=== Begin Enclosure ===

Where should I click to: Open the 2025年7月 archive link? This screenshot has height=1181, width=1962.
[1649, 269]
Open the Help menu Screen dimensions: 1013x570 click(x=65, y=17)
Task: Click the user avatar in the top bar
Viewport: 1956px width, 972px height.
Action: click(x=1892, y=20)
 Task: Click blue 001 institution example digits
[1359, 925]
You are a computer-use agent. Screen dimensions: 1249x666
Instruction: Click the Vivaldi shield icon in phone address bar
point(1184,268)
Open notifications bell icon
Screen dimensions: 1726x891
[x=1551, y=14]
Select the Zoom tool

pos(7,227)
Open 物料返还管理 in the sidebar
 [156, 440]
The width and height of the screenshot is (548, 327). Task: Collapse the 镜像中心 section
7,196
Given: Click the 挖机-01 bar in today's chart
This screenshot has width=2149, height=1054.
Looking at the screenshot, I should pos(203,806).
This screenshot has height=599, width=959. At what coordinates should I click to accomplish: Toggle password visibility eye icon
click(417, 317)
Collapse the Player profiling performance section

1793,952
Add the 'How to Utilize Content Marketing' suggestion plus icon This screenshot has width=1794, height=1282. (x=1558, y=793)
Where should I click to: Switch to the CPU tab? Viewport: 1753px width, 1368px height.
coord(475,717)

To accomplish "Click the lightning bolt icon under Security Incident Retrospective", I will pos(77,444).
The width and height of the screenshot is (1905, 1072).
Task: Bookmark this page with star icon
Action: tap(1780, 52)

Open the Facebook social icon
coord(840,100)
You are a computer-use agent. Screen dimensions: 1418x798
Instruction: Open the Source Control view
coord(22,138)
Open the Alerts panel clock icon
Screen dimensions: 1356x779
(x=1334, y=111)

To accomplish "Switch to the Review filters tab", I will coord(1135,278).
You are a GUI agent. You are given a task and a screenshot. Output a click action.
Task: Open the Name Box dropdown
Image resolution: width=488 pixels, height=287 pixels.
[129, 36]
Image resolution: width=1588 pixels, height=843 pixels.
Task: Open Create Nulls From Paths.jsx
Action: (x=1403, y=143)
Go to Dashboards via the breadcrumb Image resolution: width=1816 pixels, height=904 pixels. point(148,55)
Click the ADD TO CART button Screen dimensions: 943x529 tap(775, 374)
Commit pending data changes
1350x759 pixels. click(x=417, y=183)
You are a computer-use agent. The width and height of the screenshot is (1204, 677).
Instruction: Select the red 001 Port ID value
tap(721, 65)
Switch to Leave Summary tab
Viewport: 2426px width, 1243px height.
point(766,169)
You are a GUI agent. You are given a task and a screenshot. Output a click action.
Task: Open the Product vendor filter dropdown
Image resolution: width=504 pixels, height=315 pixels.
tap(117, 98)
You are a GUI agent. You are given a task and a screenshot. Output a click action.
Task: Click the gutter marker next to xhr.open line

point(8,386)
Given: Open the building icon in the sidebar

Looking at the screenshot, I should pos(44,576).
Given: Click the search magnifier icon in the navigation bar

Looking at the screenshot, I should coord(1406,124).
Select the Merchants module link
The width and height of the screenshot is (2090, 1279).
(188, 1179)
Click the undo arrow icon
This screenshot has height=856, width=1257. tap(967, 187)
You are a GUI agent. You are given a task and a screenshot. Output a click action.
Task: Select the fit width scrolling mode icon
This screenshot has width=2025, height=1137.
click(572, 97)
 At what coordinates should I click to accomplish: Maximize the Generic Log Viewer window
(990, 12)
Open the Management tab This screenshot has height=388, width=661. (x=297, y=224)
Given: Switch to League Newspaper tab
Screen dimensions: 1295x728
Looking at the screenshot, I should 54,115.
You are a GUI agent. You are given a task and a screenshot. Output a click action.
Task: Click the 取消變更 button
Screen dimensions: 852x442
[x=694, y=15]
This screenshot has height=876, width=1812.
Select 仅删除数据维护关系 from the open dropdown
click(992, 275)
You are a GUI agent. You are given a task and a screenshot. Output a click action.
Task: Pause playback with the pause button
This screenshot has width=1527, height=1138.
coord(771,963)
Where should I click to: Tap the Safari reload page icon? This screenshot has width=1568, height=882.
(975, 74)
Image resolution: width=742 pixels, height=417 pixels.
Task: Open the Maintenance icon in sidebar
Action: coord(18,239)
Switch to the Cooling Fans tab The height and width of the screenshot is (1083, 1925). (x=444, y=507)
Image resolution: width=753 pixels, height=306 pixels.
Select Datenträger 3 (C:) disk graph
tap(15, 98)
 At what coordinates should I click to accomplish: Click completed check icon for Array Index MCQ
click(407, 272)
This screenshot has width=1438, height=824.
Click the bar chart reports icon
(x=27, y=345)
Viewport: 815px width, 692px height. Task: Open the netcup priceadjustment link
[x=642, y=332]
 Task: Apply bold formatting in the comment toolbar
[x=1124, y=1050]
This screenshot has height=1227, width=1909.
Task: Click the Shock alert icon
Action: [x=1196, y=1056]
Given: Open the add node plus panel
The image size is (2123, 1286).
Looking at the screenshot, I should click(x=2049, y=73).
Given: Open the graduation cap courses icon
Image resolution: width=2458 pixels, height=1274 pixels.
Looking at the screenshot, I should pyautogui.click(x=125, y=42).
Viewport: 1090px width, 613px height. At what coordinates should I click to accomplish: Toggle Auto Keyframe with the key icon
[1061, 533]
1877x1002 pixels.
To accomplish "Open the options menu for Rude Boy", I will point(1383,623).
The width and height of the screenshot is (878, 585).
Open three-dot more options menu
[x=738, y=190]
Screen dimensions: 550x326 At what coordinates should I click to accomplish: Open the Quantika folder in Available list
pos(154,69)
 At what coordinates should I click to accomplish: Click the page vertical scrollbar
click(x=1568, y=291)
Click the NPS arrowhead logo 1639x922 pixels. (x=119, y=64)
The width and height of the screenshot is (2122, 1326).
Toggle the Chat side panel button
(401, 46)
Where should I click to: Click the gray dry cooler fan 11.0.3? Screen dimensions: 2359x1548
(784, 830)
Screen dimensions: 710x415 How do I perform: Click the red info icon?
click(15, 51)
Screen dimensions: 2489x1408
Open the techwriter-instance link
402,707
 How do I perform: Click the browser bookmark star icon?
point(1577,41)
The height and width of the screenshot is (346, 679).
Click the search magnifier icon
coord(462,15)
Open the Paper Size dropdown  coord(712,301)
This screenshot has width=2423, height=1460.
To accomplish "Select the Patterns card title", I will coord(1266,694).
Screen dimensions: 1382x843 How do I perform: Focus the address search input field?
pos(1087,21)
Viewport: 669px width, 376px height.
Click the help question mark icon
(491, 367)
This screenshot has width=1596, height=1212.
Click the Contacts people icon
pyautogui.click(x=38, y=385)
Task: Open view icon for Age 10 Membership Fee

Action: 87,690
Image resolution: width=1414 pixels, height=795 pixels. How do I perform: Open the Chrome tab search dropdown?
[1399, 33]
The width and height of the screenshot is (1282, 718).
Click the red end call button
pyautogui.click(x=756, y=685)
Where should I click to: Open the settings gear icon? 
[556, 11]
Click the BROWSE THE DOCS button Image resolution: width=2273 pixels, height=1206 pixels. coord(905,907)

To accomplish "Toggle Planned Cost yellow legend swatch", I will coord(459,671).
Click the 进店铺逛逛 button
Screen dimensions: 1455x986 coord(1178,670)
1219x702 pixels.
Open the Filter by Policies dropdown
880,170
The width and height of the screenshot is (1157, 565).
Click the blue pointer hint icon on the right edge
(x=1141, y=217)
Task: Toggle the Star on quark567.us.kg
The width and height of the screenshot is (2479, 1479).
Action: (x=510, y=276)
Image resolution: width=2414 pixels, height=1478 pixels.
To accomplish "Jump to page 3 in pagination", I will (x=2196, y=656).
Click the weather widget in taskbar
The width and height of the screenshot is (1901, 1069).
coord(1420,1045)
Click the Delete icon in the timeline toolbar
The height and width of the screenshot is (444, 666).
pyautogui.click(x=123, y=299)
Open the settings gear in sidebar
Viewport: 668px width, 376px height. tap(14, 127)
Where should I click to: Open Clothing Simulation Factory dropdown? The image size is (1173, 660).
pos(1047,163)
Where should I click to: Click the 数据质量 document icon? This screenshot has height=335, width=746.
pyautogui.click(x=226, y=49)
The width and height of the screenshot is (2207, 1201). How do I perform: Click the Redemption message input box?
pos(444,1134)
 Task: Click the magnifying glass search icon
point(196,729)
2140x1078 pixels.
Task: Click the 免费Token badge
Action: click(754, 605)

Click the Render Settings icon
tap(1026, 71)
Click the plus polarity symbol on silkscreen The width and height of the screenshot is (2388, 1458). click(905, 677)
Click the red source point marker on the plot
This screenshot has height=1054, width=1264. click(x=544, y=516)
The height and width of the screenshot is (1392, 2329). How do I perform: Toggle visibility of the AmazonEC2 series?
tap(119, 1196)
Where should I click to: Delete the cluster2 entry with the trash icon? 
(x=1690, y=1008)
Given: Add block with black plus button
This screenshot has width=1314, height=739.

=== End Enclosure ===

● **ASSIGNED TASK**: Count every line of the listing that includes the word "plus", then give that count and no other words.

● **SOLUTION TO THIS EXERCISE**: 4